The Impending Revolution

Editorial in The Courier, Seneca Falls, NY. January 5, 1861:

The Impending Revolution

The threatening aspect of our political affairs is well calculated to alarm the most conservative. For many years, it has been evident that there was a growing element in our midst, which was becoming dangerous to the peace and harmony of our political condition. At length, this element was seized upon by ambitious politicians, and a party organized for the express purpose of preventing slavery from extending into the territories. Upon this question the public mind was agitated by inflammatory appeals, until it became evident that hostility to slavery in the States was the ulterior design of this new organization. Everywhere its leaders appealed to the passions and prejudices of the masses, by expressions of the most intemperate, insulting and abusive character, towards the citizens and institutions of the Southern States. Unprincipled men of other organizations saw in the rise and growth of the Republican party, an admirable opportunity for them to retrieve their waning fortunes, and consequently, they lost no time in identifying themselves with it, and denouncing all who would not join in the tirade against Southern men and Southern interests.

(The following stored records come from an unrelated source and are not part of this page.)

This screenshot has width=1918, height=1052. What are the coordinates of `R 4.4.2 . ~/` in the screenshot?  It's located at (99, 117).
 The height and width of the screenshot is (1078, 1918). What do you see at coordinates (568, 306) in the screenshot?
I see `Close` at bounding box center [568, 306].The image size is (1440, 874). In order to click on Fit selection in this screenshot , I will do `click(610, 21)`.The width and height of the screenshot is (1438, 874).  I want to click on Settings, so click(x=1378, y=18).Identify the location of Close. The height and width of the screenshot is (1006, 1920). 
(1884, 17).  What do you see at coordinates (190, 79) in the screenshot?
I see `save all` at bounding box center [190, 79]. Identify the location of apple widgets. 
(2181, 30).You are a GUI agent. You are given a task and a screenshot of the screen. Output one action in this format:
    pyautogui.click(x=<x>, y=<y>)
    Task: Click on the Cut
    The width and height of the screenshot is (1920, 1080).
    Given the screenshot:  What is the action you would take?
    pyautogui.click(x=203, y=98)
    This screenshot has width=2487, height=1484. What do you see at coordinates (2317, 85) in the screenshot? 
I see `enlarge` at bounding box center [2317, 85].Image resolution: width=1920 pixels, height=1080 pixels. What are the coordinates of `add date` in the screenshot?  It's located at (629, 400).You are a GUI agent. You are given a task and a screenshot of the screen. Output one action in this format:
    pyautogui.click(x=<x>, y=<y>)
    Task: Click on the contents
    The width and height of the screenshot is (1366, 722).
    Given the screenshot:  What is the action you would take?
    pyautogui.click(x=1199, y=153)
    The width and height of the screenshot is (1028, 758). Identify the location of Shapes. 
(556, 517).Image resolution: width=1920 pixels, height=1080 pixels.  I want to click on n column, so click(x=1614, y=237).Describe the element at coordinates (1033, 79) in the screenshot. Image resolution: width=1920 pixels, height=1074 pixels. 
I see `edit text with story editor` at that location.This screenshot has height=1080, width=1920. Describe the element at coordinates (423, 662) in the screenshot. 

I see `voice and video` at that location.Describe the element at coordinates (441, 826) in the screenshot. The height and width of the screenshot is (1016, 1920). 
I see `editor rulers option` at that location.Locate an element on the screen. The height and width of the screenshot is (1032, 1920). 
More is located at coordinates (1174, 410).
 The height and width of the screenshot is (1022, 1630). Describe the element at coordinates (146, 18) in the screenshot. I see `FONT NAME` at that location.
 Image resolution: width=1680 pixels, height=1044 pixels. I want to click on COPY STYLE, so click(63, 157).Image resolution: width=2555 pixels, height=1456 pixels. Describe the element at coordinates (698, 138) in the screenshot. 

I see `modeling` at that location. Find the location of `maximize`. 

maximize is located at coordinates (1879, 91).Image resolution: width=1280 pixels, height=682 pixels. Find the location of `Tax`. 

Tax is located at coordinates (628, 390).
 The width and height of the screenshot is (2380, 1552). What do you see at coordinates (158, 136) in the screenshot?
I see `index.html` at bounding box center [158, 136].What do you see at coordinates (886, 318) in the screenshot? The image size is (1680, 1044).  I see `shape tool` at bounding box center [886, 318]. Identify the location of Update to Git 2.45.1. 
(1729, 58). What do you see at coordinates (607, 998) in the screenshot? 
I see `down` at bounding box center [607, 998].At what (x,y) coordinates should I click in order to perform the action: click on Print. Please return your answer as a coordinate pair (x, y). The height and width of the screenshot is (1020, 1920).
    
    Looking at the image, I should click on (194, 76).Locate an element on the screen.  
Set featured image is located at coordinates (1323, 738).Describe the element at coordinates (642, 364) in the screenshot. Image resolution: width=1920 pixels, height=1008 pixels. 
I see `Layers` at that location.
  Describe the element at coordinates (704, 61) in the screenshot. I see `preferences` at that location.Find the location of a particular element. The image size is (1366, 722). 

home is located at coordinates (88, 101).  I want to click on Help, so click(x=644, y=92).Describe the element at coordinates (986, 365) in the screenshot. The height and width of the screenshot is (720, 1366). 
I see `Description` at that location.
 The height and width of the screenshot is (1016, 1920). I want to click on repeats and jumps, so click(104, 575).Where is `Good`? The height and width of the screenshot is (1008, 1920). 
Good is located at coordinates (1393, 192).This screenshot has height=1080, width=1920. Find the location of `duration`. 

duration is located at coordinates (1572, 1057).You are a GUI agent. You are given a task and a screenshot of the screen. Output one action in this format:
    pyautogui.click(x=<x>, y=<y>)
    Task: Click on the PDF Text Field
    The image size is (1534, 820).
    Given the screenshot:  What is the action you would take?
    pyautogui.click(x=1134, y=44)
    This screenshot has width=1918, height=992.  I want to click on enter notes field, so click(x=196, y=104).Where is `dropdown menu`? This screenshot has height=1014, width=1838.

Every effort has been made in Congress and out, to keep up the excitement, regardless of the consequences; and these pernicious and dangerous doctrines have been urged to a degree of fanaticism and frenzy unparalleled in the history of political organizations. The leaders of the party have declared over and over again, that there was an “irrepressible conflict” going on; that a “house divided against itself cannot stand”; that this government, which was formed in a spirit of compromise, and which has conferred so many blessings upon mankind, was a “failure”; that the States must all be devoted to freedom or slavery, and so on through the catalogue. What has been the result? We answer, the success of this organization in the Federal Government, with all its dangerous and treasonable doctrines. For the first time in the history of the Republic, a sectional party has succeeded in electing a President.

Its triumph has brought the country to the verge of revolution and civil war. Already the disintegration of the Republic has commenced, and the representatives of the party responsible for this state of things, refuses to abate one iota of their fanaticism to save the Union. Their [sic] is no safety for the Southern States, nor protection to their interests, if the more radical doctrines and views enunciated by the Republican party are carried into effect under the administration of ABRAHAM LINCOLN. The Southern States understand this, and the stoical indifference and silence of the President elect creates the most fearful apprehensions among those who would preserve the Confederacy. Mr. LINCOLN fails to comprehend the dangers and difficulties that environ the country. Unless the Republicans, by their acts in Congress and elsewhere, pursue a wise and conciliatory course, and convince the people that they do not desire the disruption of the Union, upon them must rest the responsibility of the impending revolution. It is certainly time for them to abandon their insane and revolutionary measures; to yield to the impulses of patriotism, and rise to the courage and responsibilities of the emergency.